Re: FreeBSD question

From: Clifton Royston <cliftonr@dont-contact.us>
Date: Mon, 13 Mar 2000 11:54:45 -1000

On Mon, Mar 13, 2000 at 04:45:59PM -0500, Sean Lutner wrote:
> Clifton Royston wrote:
...
> > If you go through the FAQ sec 17 (Transparent Caching/Proxying) you
> > should see reference to ipfilter being required for squid under *BSD;
> > it's not enough to build it in to squid as an option, I think you have
> > to use it for your redirection. Also, do make sure you're using all
> > the required squid.conf options as listed there.
> >
> > See <http://www.squid-cache.org/Doc/FAQ/FAQ-17.html>, especially the
> > beginning (17 and 17.1), and Duane Wessels' section on FreeBSD
> > <http://www.squid-cache.org/Doc/FAQ/FAQ-17.html#ss17.6>
>
> Uhhh....right in that section of the FAQ it tells you to use ipfw.
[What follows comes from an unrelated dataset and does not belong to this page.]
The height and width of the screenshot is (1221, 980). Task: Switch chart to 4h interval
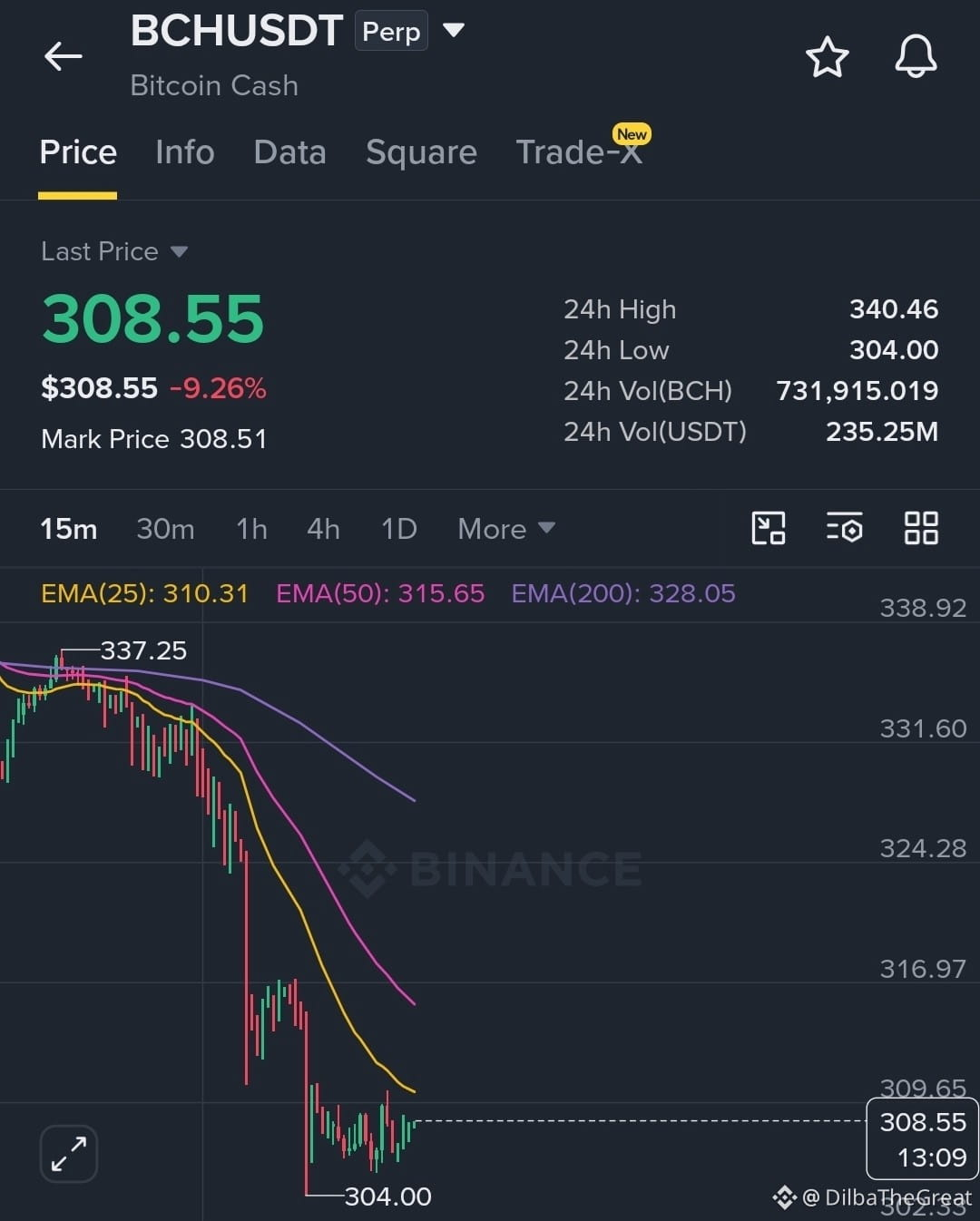pyautogui.click(x=323, y=529)
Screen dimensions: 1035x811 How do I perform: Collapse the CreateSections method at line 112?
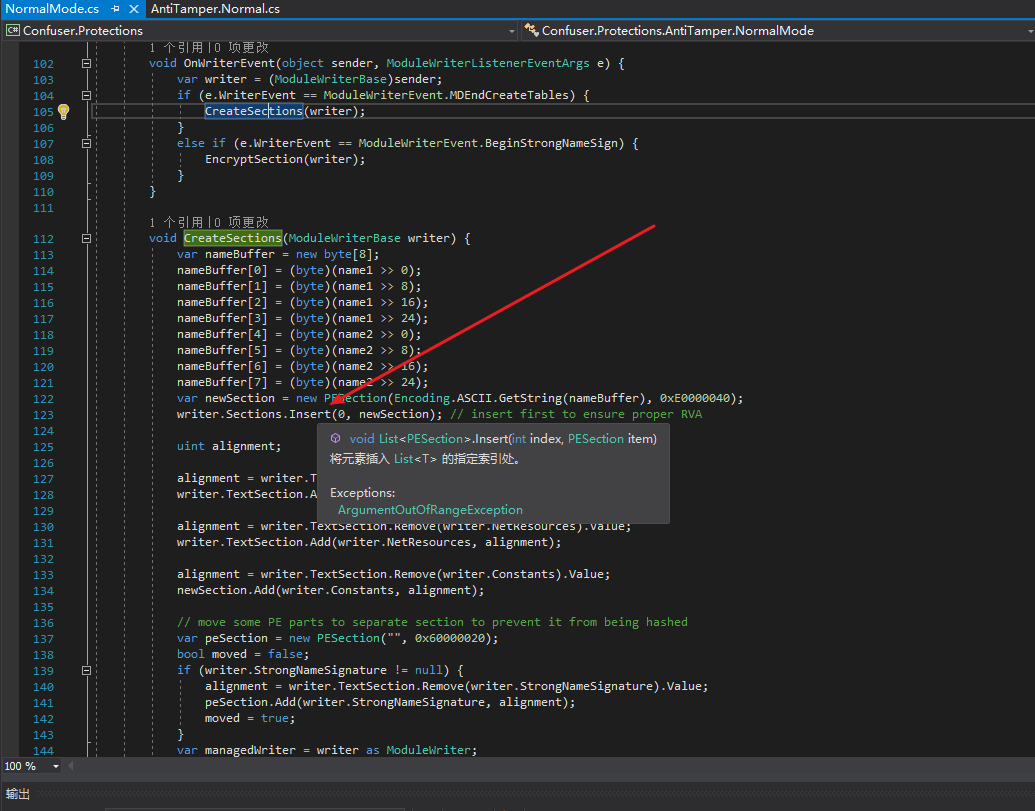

The
> issues were with older versions of FreeBSD. I read the FAQ several
> times.

  OK, you got me. It looks like we're both right and both wrong. If
you read the first two sections again it references ip filter/ipnat:

Section 17:

"2.Get your cache server to accept the packets. You have to configure
your cache host to accept the redirected packets - any IP
     address, on port 80 - and deliver them to your cache application.
This is typically done with IP filtering/forwarding features built into
     the kernel. On linux they call this ipfwadm. On FreeBSD and other
*BSD systems they call it ip filter or ipnat; on many systems, it
     may require rebuilding the kernel or adding a new loadable kernel
module.

"3. Compile and run a version of Squid which accepts connections for other
addresses. For some operating systems, you need to
     have configured and built a version of Squid which can recognize
the hijacked connections and discern the destination addresses. For
     Linux this seems to work automatically. For *BSD-based systems,
you probably have to configure squid with the
     --enable-ipf-transparent option. (Do a make clean if you
previously configured without that option, or the correct settings may
not
     be present.)"

In Section 17.1

"17.1 Transparent proxying for Solaris, SunOS, and BSD systems

Install IP Filter

First, get and install the IP Filter package.

Configure ipnat

Put these lines in /etc/ipnat.rules:

        # Redirect direct web traffic to local web server.
        rdr de0 1.2.3.4/32 port 80 -> 1.2.3.4 port 80 tcp

        # Redirect everything else to squid on port 8080
        rdr de0 0.0.0.0/0 port 80 -> 1.2.3.4 port 8080 tcp"

...

  However, on reading 17.6 again, I see that Duane did in fact do it
with ipfw, contrary to what I'd remembered, even though he mentioned IP
filter at the beginning. I haven't tried that config, so I don't know
if it works or what needs to be adjusted. I do know that doing it with
ipnat and the ip filter package works on a couple flavors of BSD, so
I'd recommend using that based on the instructions in 17.1 instead. IP
filter has been included in the standard FreeBSD distrib for a while.

  -- Clifton

-- 
 Clifton Royston  --  LavaNet Systems Architect --  cliftonr@lava.net
      The named which can be named is not the Eternal named.